To make way for the new, IBM sometimes jettisons the old. Earlier this year, for instance, IBM said it was selling its division that makes industry-standard server computers — once part of the lifeblood of the company — to Lenovo for $2.3 billion.

The Times reported IBM was slow to grasp the key importance of cloud computing, according to analysts, even though it was so disruptive to the company’s business model.

That certainly changed by last June, when IBM purchased cloud computing start-up SoftLayer Technologies for $2 billion. Then in January, the company said it was investing $1.2 billion in cloud data centers toward an agenda of 40 cloud-dedicated centers in 15 countries by the end of this yea.

The company is also pouring money into a software development tools initiative to attract outside programmers in the cloud applications area.

“IBM has made investments and there is a real urgency now in its cloud business,” Frank Gens, chief analyst for technology research firm IDC, told the Times.

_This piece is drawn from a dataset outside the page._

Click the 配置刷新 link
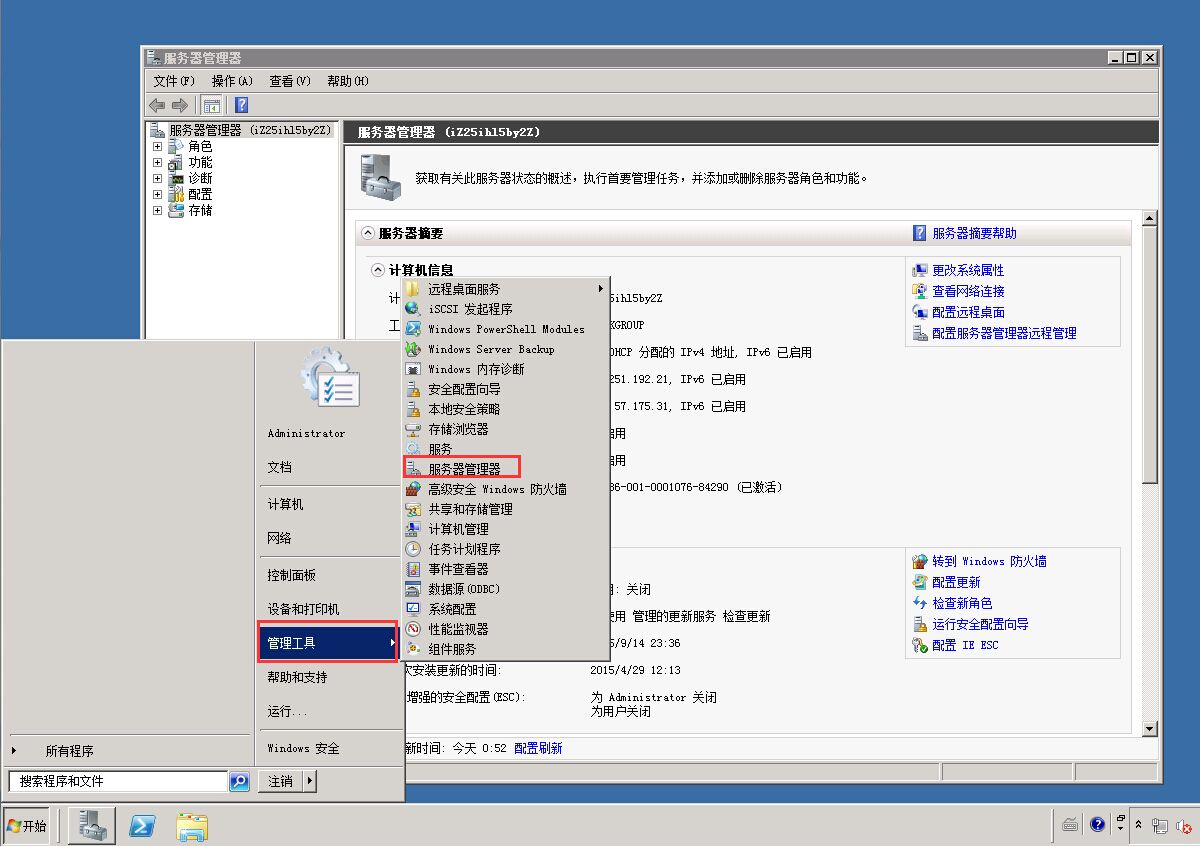This screenshot has width=1200, height=846. pyautogui.click(x=538, y=748)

IBM remains highly profitable, with net income of $16.5 billion in 2013, in part because of its installed client base at corporations and government agencies.

“Planes don’t fly, trains don’t run, banks don’t operate without much of what IBM does,” said Rometty.

Under her leadership, profit has been more important than growth at IBM. “We don’t want empty calories. So when people keep pushing us for growth, that is not the No. 1 priority on my list.”

ZD Net reported that this week IBM is launching software-defined storage technologies based on the approach that allowed Watson, its data-driven artificial intelligence project that will be offered as a cloud service, to comb through data.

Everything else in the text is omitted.